96. Technical preparation of the second grade may be made in normal schools.

It is held by some that academic instruction is an essential part of normal school training; that a teacher's knowledge should be of a different quality from that of a mere student.

97. Professional instruction in the principles of educa

tion and of teaching, is now given in some of the principal Universities of Great Britain and the United States.

By Science of Teaching" is meant a compact body of doctrine, clearly defined, definitely enunciated; not loose discussions on Psychology, having only very general and remote bearings on the art of instruction.

The successful pursuit of this Science presupposes a considerable knowledge of Psychology and Logic; some degree of the philosophical spirit; and a mind already trained into habits of accurate thinking.

ON THE ADVANTAGES AND DISADVANTAGES OF THE TEACHER'S CALLING.

98. In some of its aspects, Teaching is a desirable employment; there are valid reasons why it may be deliberately chosen as a permanent occupation. But there are also some disadvantages connected with it that ought to be attentively considered.

Before choosing a calling, its respective advantages and disadvantages should be carefully weighed. This will induce a more thorough preparation, will assure a greater amount of prospective benefits, and will forearm against incidental evils.

99. Teaching offers a wide field for doing good, and thus commends itself to the humane and the benevolent.

Getting on in the world" is conditioned on intelligence and virtue.

Intelligence involves a trained mind and a furnished mind. The grounds of duty must be made clear to the intellect before a consistent and sufficient rule of life can be formed.

The habit of correct thinking is one of the surest safe guards against the ills of life.

A love for reading and study, and a confirmed taste for investigation in any field of natural history, are most potent preoccupations against the encroachments of vice.

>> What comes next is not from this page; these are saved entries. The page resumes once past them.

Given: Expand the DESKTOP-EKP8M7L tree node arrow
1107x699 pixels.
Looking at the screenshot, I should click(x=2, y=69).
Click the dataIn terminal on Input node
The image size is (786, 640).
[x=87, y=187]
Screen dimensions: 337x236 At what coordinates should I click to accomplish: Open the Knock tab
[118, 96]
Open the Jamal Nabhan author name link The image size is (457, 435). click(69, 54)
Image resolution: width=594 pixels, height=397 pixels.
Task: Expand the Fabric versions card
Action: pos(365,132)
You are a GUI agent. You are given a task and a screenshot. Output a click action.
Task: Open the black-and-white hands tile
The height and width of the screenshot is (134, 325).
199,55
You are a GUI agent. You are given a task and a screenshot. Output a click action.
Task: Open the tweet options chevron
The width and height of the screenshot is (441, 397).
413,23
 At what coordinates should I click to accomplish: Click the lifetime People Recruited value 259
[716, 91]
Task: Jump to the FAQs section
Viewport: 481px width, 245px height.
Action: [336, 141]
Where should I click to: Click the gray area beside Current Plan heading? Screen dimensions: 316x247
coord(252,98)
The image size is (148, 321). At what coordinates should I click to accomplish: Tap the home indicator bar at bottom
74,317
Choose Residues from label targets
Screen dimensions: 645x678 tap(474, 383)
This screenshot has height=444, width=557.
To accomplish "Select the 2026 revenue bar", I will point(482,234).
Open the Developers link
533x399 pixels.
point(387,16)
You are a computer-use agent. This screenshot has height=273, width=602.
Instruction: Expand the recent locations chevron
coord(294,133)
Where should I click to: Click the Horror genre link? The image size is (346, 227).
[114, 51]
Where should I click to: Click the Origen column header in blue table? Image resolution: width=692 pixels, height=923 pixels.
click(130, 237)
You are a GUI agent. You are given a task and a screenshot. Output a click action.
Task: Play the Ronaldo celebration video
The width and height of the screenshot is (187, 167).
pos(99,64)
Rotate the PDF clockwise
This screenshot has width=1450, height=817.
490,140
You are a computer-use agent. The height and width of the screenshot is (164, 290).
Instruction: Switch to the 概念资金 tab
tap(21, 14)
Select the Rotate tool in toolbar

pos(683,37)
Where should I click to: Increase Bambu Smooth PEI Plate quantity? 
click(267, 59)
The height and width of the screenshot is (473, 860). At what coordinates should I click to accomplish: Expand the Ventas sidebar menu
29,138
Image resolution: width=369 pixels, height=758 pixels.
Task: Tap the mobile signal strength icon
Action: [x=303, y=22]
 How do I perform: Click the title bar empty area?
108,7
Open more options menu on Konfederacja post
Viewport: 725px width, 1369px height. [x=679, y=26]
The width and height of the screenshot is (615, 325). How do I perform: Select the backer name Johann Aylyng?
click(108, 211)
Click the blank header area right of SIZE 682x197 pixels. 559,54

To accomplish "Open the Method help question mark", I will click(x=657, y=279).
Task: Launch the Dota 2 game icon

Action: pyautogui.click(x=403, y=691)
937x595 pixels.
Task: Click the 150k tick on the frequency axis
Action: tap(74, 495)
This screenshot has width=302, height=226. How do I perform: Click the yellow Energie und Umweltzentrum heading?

The pleasures of a cultivated intellect and of a refined taste, are among the purest known to the human soul.

100. Teaching offers an exhaustless field for self-improvement, and for those pleasures that are derived from the companionship of noble books.

The prime element of a constitutional fitness for teaching, is to be imbued with the scholarly spirit.

The teacher will not only gain knowledge for its own sake, but will delight in gaining that he may have the pleasure of giving.

With respect to breadth of scholarship, the general teacher has an advantage over the teacher of a special study.

Teaching is favorable to the study of mental science, and to the cultivation of the philosophical spirit.

Teachers have rare opportunities for the independent study of educational science; theories may here be brought to the test of actual practice.

101. Teachers, if worthy of their calling, find cordial admission to the society of the cultivated and the refined.

The inspiration and help coming from this source are one of the chief consolations of life, one of its greatest blessings.

Teachers should fortify the place now accorded them in society by continually raising the grade of their literary attainments.

102.

Daily association with inferior minds, tends to lower the intellectual tone of the teacher.

This is but the consequence of the general law that we insensibly become like those with whom we associate.

The necessary routine work of the school tends to arrest intellectual activity.

The chief defense against this danger is the stimulus of books, and the inspiration that comes from intercourse with superior minds.